For the last few weeks I have been reading 1776 by David McCullough. Back when I started travelling in May I needed a book to read. My wife suggested this one, and we already had it so I took it. I will admit that for the first 50 pages or so I was rather bored. There was a lot of information to process. And the author starts tossing around names and introducing people so fast that I was starting to lose track. It was only until his description of George Washington and the battle in Boston that I really got pulled in.
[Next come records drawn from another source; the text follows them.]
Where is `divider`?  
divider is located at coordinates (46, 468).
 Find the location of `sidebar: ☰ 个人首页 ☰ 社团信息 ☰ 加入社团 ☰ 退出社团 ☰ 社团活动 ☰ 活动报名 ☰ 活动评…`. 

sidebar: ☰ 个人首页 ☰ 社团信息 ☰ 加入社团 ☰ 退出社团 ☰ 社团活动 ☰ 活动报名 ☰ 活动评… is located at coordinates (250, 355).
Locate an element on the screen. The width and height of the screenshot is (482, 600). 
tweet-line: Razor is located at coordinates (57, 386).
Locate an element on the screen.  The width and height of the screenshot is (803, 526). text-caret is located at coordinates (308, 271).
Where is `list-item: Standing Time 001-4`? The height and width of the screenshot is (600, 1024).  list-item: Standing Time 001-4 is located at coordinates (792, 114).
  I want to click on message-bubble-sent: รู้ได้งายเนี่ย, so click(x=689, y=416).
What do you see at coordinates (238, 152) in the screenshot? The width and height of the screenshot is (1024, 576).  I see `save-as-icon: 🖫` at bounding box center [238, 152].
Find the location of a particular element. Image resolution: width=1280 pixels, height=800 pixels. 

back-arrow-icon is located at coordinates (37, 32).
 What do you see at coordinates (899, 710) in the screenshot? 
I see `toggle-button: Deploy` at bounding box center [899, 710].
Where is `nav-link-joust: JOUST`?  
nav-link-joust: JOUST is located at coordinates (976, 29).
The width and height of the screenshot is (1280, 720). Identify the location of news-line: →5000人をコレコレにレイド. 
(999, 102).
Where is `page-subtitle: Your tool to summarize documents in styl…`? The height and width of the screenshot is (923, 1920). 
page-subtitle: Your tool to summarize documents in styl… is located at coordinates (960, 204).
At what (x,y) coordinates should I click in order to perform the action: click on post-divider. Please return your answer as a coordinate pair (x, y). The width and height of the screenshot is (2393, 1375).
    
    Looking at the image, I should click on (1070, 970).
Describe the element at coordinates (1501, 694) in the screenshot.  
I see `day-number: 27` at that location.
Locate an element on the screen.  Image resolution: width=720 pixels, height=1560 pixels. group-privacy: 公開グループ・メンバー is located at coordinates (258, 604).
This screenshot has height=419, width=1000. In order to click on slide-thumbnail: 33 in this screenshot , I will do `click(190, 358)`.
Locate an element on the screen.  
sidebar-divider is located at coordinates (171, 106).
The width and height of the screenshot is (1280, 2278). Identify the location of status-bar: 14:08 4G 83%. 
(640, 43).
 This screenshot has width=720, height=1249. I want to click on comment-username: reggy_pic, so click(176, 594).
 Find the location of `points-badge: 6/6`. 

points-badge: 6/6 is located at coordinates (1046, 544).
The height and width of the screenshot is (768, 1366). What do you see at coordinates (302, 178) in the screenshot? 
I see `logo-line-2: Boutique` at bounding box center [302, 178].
It goes to show how little I knew about the revolution. High school history doesn’t do it justice. July 4th, Independence Day, is celebrated now with much fanfare, but back in 1776, July 4th, and the signing of the declaration was actually the start of a downhill slide for America. One that almost became impossible to pull out of except for the resolve of one man, and a quick turning point during Christmas of 1776. In regards to George Washington, the author sums him up pretty well:
“He was not a brilliant strategist or tactician, not a gifted orator, not an intellectual. At several crucial moments he had shown marked indecisiveness. He had made serious mistakes in judgement. But experience had been his great teacher from boyhood, and in this his greatest test, he learned steadily from experience. Above all, Washington never forgot what was at stake and he never gave up.” - 1776, p. 293
I would highly recommend the book. It made me want to go back to Virginia and tour the historical sites there again. Then I would head north through Maryland, Pennsylvania, and New Jersey, seeing everything along the way.